For this exercise, return exactly the lines of the material below that begin at the one with "You are a computer-use" and stop after the one with "Instruction: Expand the".

Study material:
============

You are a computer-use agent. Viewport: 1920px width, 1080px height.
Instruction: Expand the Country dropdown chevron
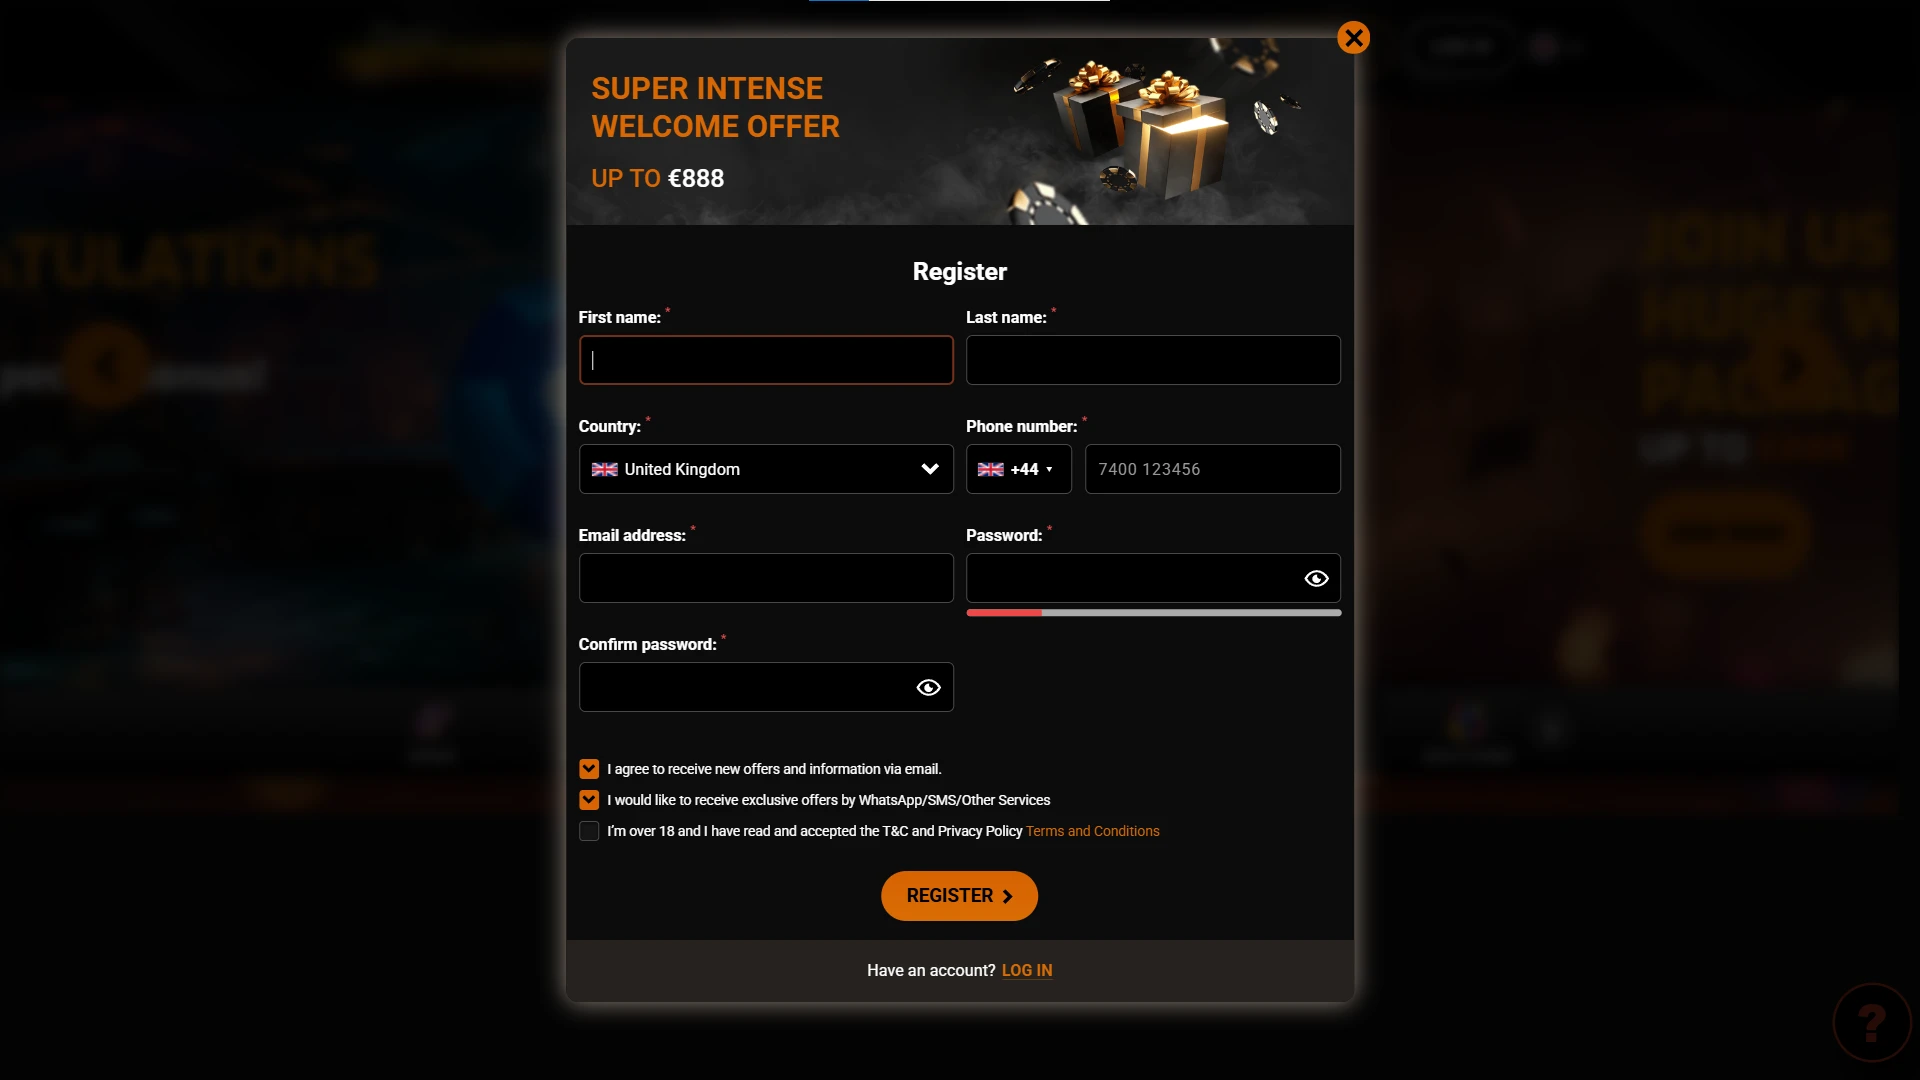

============

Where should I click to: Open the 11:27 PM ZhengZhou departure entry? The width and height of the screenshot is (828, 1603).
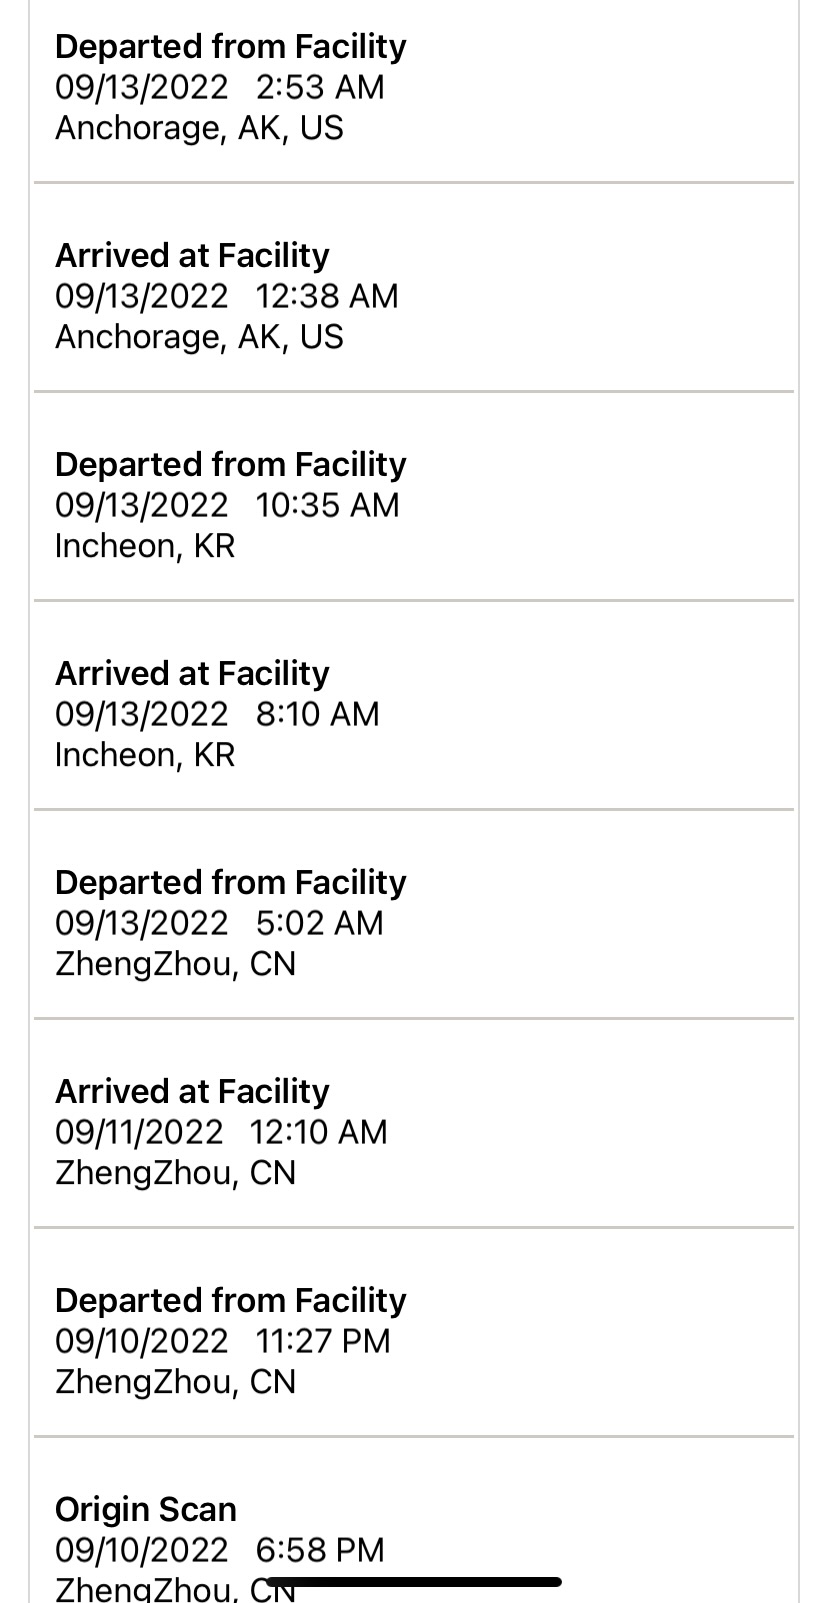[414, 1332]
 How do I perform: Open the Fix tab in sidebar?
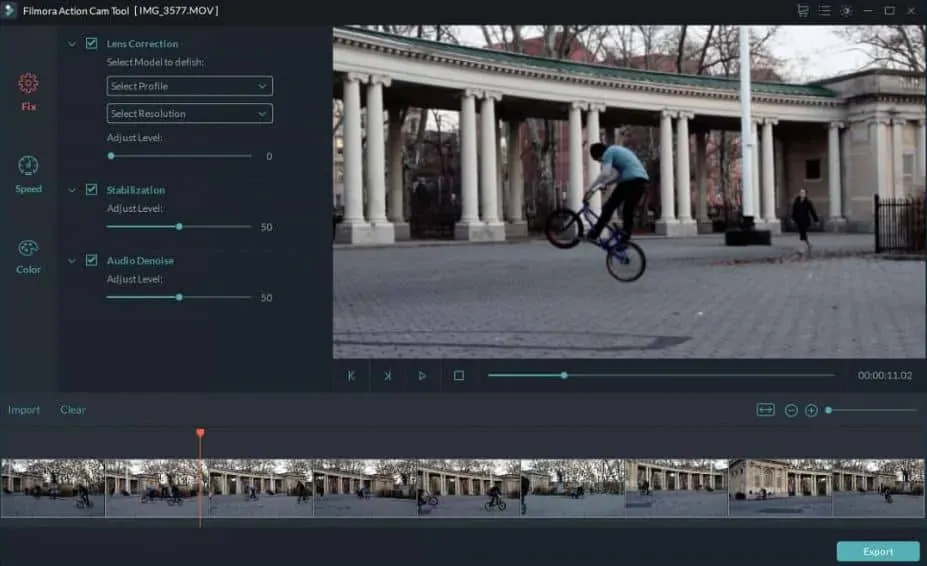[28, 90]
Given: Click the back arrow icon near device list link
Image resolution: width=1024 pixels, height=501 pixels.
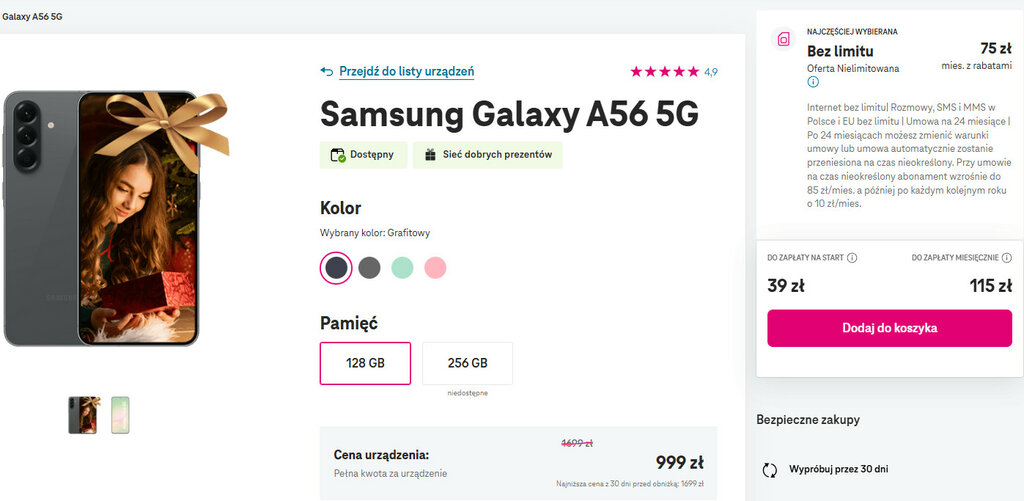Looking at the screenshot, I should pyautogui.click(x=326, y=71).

============

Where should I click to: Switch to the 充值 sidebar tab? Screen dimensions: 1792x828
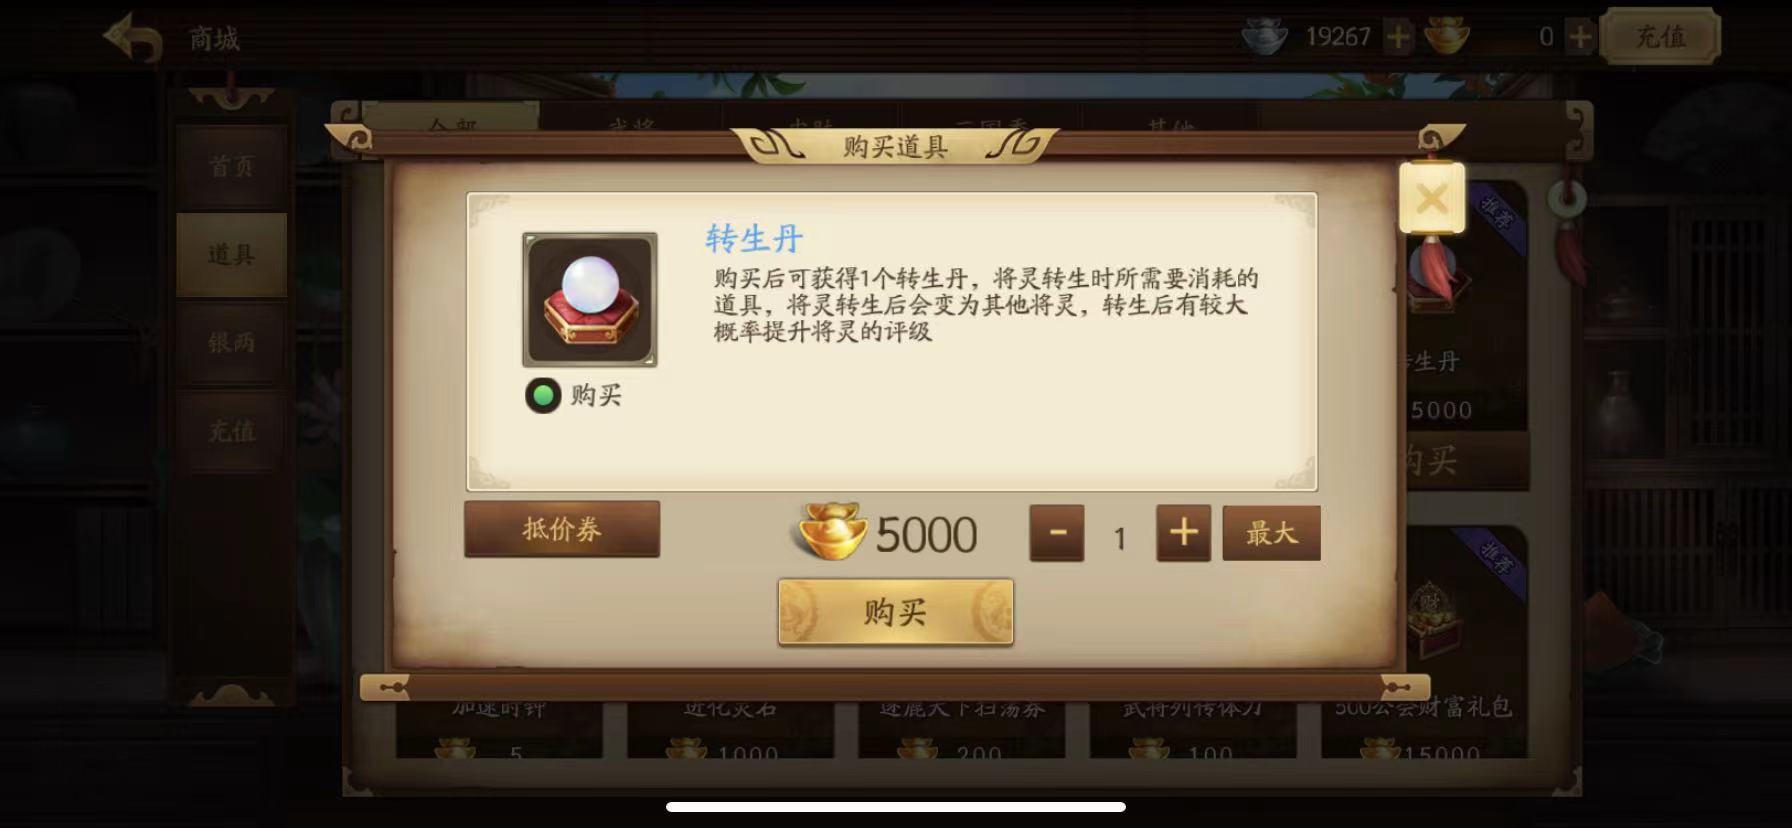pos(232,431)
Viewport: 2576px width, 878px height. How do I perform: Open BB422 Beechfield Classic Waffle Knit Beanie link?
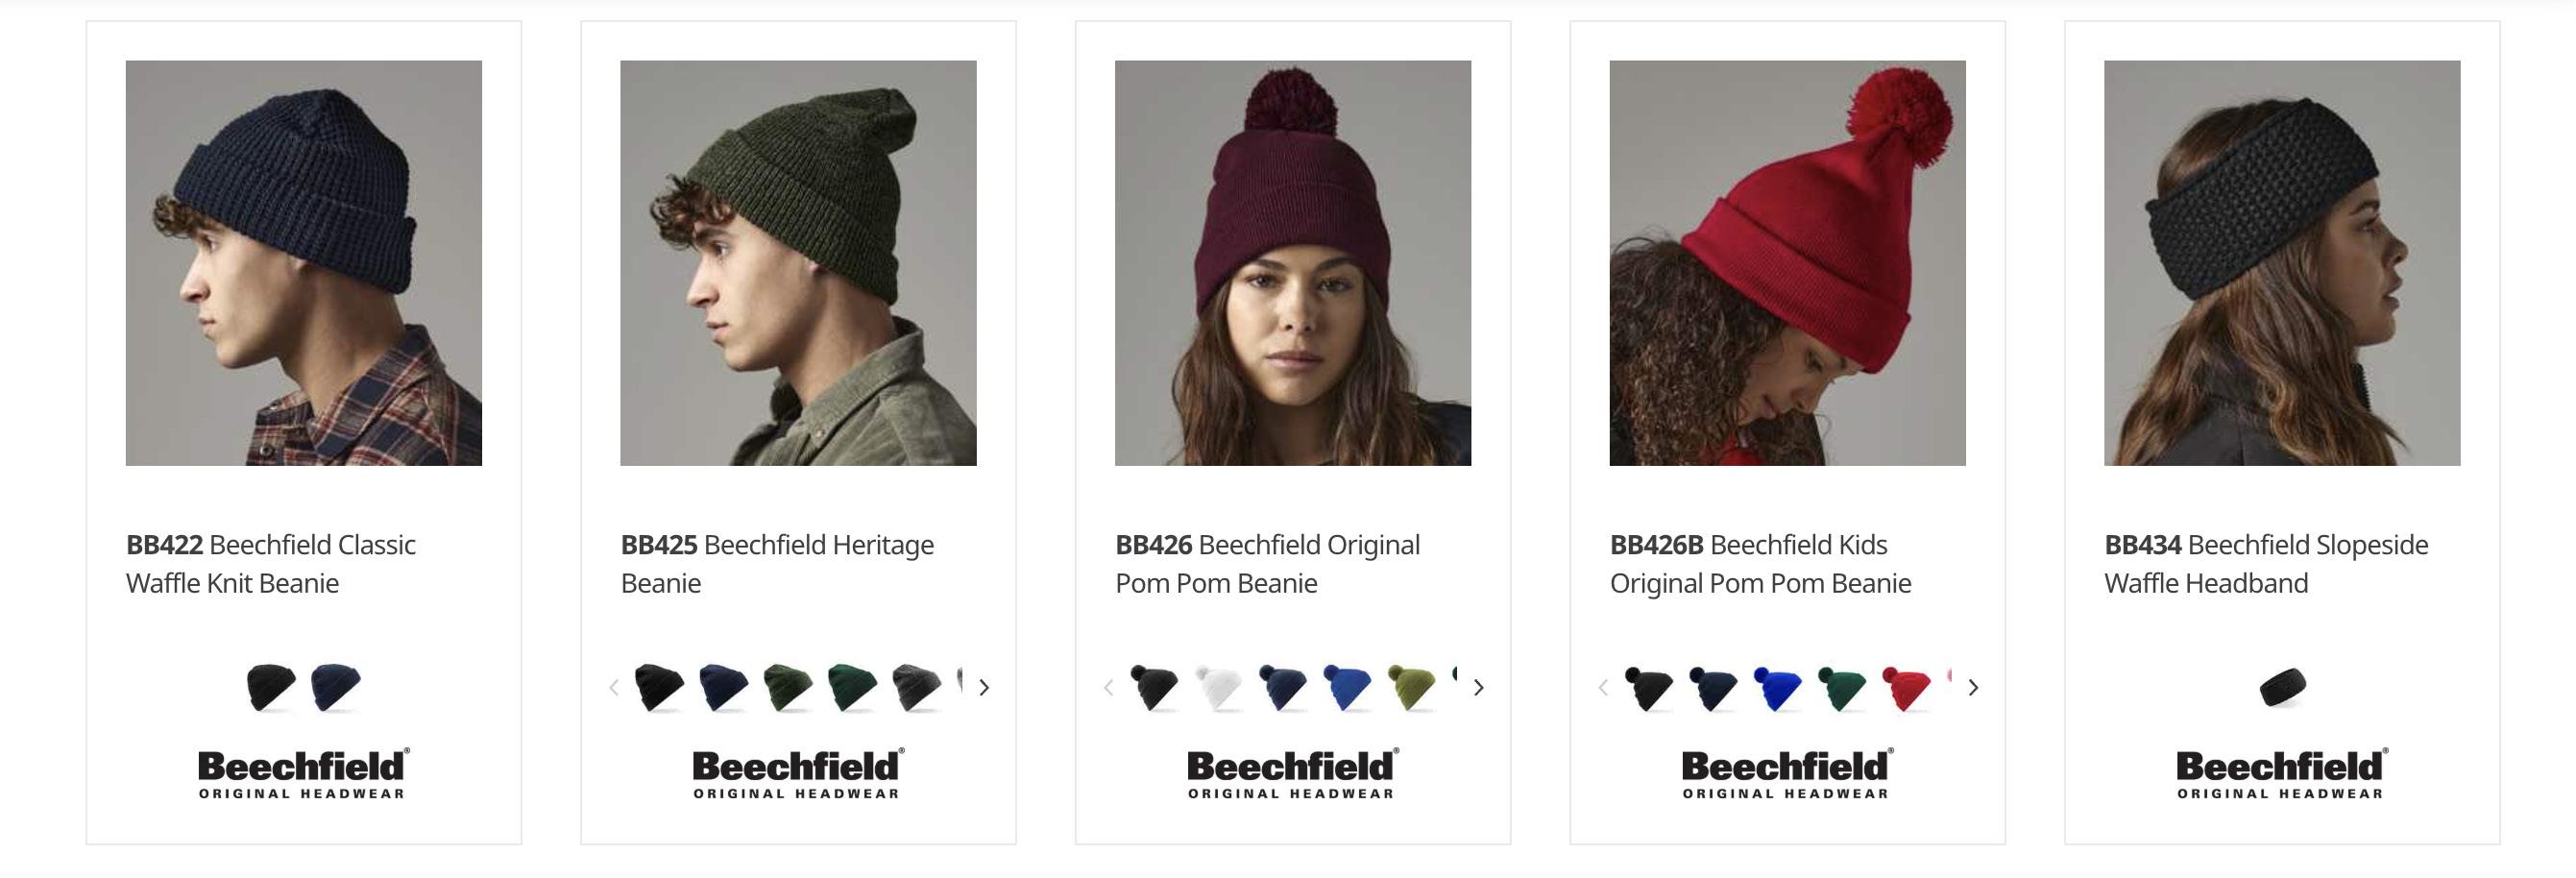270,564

============

Exercise result:
You are a computer-use agent. Viewport: 1920px width, 1080px height.
Instruction: Expand the Country dropdown chevron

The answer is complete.